Debata o kobietach w polityce

PAP |

publikacja 06.03.2010 08:00

Krytyka projektu ustawy o parytetach była jednym z problemów, które zdominowały w piątek pierwszą debatę problemową - "Oblicza demokracji. Kobiety w sferze publicznej" - poprzedzającą III Kongres Prawa i Sprawiedliwości, który rozpocznie się w sobotę w Poznaniu.

Socjolog Paulina Bedarz - Łuczewska rozpoczynająca dyskusję zwróciła uwagę, że nie ma jedynych wspólnych interesów politycznych, ekonomicznych i światopoglądowych kobiet.

"Jeżeli słyszymy, że kobiety czegoś chcą i czegoś się domagają - musimy mieć świadomość że nie ma wspólnych kobiecych interesów." - podkreśliła.
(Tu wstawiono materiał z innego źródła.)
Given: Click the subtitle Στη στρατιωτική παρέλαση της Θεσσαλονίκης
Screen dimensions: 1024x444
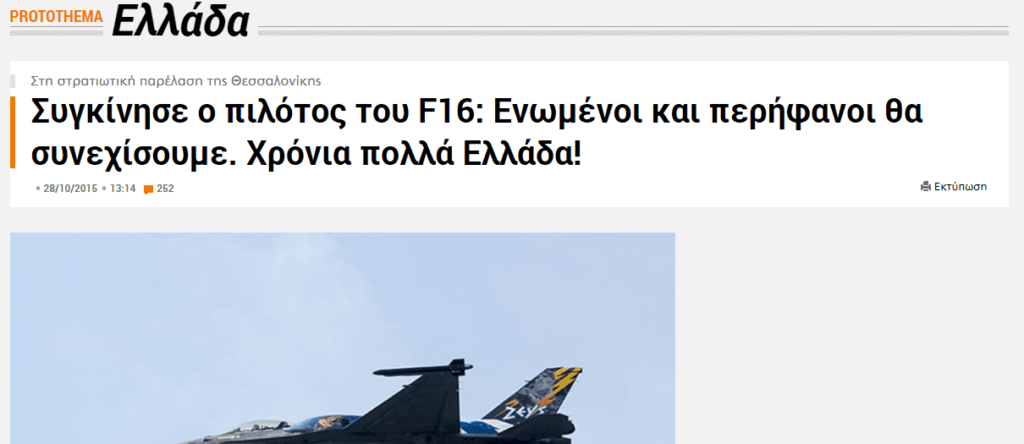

Według Bedarz-Łuczewskiej środowiska kobiece są tak samo zróżnicowane, jak całe społeczeństwo i nie można generalizować stwierdzeń na temat wspólnych poglądów wszystkich kobiet.

Część dyskusji zdominowała sprawa projektu ustawy parytetowej, która - w ocenie debatujących - została wykreowana przez działaczki lewicowe i feministyczne, jako najważniejszy problem kobiet w Polsce.

"Przecież Kongres Kobiet Polskich w swoich dokumentach nie wyróżnił tego tematu jako najważniejszego dla kobiet. A okazało się, że walka o parytety na listach wyborczych to najważniejsze osiągnięcie tego kongresu" - zauważyła dr Monika Michaliszyn.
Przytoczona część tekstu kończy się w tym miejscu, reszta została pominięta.